Cameron too is on top form. I adored this excerpt from Tamsin’s diary early on and I’d remind you that Tamsin is ten:
“It has been a really weird week.
“So apparently I sank when I was bodyboarding and everyone thought I was drowned and I wasn’t but when I came back [SPOILERS]
“The police came, and there was a lady who was a counsellor.
“Or a councillor?
“One of those.”
He also nails the interplay between younger sister and older brother, the latter continually dismissing Tamsin as “weird”, a “weirdo” and eventually, “You unbelievable weirdo”!
Well, there are going to be some pretty rum doings!
“Word of advice, matey.
“Just ‘cause something’s a fairy story, don’t mean it ain’t true.”
Frank In The 3rd Dimension h/c (£16-99, Fantagraphics) by Jim Woodring with Charles Barnard.

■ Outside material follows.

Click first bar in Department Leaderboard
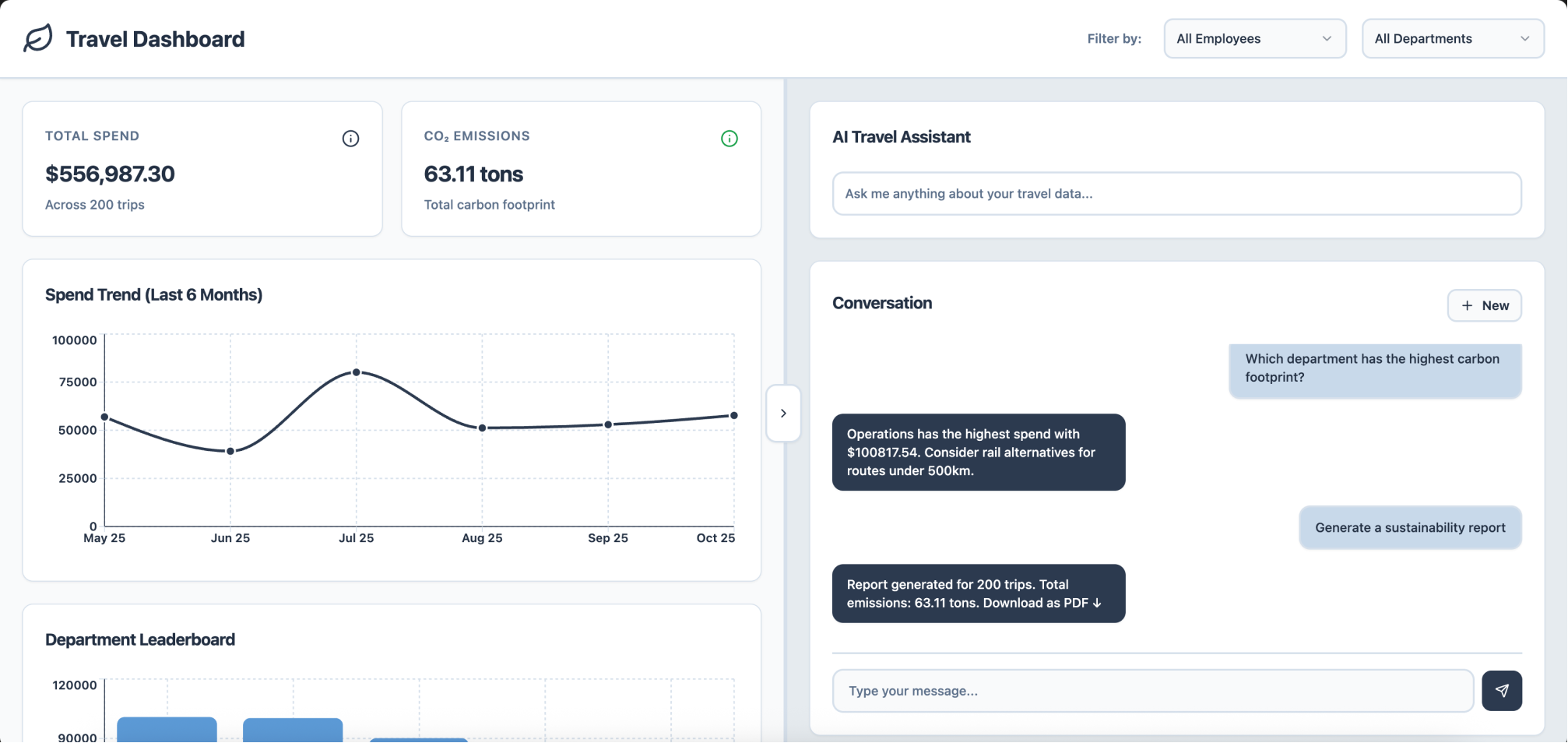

Jim Woodring, the creator of WEATHERCRAFT, FRAN, FRANK, JIM, the PROBLEMATIC sketchbook and so much, more presents 27 landscape tableaux (including the front and back covers) given the old-school 3-D treatment by Charles Barnard then printed on hard board as thick as an Early Learning book. It comes with a set of spectacles which only Woodring could have designed, framed in purple and adorned with the cosmos, and protected by a transparent plastic pouch popped into an inset pocket.
WHY WE CARE:
Well, Woodring, obviously.
Also, I’ve been in love with this sort of 3-D transmogrification ever since I was a child. Unlike 3-D modelling which aspires to reality, it is, as the word implies, truly magical. It doesn’t aspire to reality but a heightened reality in which flat objects float in a three-dimensional depth, almost as if suspended and luminously lit in a clear, viscous liquid.
WHY IT WORKS SO WELL FOR WOODRING:
Woodring’s art has always been magical and hyper-real. I’ve often described it as “mind-altering yet legal”. Plus while Frank, Pupshaw and Pushpaw are rendered without texture, his objects and landscapes come with carefully crafted, graduated contours which create a depth of their own.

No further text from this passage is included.